Stocksund railway station, Stocksunds station, is a railway station at Roslagsbanan, serving Stocksund in Danderyd Municipality, a bit north of Stockholm.

Stocksund station is now a simple railway stop, where only the trains on the way between Stockholm East Station and Näsbypark stops. It is situated 4.6 km from Stockholm East Station.

History
The original Stocksund station was situated some hundred metres to the south east of the present one and was opened shortly after the inauguration of Roslagsbanan. The station building there was built in 1904. Sigge Cronstedt was the architect for this and other station buildings along Roslagsbanan.

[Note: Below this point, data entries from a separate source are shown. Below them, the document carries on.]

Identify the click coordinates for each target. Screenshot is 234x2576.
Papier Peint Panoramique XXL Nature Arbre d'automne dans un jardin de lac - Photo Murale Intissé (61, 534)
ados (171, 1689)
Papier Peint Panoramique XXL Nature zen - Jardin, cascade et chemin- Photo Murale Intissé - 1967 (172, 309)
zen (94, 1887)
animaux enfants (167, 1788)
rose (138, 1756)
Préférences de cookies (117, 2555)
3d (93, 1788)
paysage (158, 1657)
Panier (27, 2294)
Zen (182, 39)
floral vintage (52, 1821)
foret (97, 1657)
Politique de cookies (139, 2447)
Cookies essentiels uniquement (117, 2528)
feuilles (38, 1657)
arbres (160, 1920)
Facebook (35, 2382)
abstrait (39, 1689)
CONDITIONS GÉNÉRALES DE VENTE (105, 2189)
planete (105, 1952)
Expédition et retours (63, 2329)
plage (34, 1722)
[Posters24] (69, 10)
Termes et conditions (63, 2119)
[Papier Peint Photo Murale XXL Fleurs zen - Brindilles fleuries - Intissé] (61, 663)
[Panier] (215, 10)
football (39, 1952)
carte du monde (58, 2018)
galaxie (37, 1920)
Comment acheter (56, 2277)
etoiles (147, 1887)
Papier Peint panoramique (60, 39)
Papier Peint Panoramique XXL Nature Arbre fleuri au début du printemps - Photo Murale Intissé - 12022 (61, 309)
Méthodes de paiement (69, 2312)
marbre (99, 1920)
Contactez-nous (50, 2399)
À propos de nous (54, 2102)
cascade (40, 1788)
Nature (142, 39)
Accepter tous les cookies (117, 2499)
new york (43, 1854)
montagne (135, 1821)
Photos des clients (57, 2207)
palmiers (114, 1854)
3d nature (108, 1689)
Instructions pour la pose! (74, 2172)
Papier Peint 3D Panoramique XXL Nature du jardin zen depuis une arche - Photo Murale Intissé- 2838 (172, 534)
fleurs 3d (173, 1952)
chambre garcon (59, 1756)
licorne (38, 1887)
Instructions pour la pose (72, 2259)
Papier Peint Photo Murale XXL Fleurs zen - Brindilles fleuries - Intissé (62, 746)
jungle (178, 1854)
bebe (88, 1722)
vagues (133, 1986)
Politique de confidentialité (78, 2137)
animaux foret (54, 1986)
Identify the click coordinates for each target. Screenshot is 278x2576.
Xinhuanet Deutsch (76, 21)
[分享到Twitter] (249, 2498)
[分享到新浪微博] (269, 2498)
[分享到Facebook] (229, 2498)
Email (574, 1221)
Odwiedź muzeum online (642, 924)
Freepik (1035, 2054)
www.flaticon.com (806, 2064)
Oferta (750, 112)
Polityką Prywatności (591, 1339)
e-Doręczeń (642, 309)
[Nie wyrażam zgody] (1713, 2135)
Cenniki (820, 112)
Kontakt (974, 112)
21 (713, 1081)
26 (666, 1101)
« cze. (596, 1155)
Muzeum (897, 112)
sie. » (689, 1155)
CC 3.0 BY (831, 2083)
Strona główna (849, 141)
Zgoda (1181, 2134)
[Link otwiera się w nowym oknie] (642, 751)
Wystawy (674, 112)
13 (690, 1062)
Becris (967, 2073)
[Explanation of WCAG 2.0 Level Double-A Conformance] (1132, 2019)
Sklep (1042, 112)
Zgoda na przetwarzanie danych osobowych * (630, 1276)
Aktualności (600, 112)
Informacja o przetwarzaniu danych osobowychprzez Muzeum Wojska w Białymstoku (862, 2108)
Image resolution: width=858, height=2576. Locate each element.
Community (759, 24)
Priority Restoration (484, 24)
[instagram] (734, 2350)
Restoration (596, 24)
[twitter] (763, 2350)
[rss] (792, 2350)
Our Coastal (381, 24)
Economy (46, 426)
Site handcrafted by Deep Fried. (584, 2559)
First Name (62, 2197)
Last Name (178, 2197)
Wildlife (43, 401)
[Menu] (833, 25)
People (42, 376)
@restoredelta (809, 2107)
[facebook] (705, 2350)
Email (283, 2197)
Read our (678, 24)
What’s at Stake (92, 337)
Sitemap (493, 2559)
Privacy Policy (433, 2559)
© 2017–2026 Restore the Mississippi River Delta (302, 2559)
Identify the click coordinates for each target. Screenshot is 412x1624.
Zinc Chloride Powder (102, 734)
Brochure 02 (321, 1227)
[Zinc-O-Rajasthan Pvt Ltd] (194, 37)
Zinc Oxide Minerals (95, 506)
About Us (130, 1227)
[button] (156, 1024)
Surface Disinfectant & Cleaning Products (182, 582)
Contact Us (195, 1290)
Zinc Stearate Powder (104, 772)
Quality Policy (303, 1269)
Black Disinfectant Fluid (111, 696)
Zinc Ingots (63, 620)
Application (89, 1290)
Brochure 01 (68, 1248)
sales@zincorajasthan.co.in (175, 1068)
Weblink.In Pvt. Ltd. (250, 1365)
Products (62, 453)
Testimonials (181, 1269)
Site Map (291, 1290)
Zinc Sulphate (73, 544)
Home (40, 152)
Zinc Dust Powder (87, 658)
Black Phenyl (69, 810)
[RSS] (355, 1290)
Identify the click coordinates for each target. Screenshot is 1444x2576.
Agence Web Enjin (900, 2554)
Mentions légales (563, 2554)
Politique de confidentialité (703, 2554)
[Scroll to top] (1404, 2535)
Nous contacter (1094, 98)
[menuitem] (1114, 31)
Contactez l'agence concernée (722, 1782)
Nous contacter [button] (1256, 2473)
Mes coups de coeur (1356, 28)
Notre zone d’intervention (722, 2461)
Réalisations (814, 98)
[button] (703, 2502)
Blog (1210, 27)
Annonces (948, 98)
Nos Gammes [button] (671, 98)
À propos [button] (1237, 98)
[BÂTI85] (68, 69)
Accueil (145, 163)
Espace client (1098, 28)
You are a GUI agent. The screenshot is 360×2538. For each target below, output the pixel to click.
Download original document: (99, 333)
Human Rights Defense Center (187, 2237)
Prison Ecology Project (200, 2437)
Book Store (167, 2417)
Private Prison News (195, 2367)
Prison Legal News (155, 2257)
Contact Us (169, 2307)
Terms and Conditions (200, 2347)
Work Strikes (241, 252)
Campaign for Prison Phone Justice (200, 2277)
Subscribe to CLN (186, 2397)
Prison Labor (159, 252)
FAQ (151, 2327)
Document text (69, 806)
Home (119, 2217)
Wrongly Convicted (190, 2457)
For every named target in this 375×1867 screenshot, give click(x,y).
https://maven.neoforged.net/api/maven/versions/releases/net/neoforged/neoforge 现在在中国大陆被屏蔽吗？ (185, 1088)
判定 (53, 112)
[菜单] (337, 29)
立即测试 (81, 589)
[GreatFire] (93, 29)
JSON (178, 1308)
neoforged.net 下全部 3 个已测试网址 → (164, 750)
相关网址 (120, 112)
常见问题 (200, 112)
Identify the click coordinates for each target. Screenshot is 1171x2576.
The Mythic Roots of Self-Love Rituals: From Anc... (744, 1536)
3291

Stocksund station used to be a junction, connecting the railway to a short standard gauge tram line through Stocksund, the so-called Långängsbanan terminating at Långängen, and there were also tracks to the Stocksund harbour, which was just nearby the railway station. The tram line was intended to be the beginning of a big tram rail network in Stocksund and Djursholm and also to be connected to the Stockholm city tram network, but of this came naught and in 1934 the tracks were converted to the narrow gauge of Roslagsbanan so the same waggons could be used. In 1966 the tram line was finally closed and the connection to the harbour was also closed, making Stocksund just a stop for passenger traffic on Roslagsbanan.

This old station was closed in 1996, replaced by a new station by the same name some hundred metres to the north west, set where a new bridge over Stocksundet and a new, straighter line of the railway allows higher speed for the trains.